→ Exercise prompt
Write out the entries below once more, exactly.

→ Provided records
*** Begin section ***

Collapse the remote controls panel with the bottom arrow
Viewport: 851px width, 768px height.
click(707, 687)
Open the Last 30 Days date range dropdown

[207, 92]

*** End section ***

→ Result
Collapse the remote controls panel with the bottom arrow
Viewport: 851px width, 768px height.
click(707, 687)
Open the Last 30 Days date range dropdown

[207, 92]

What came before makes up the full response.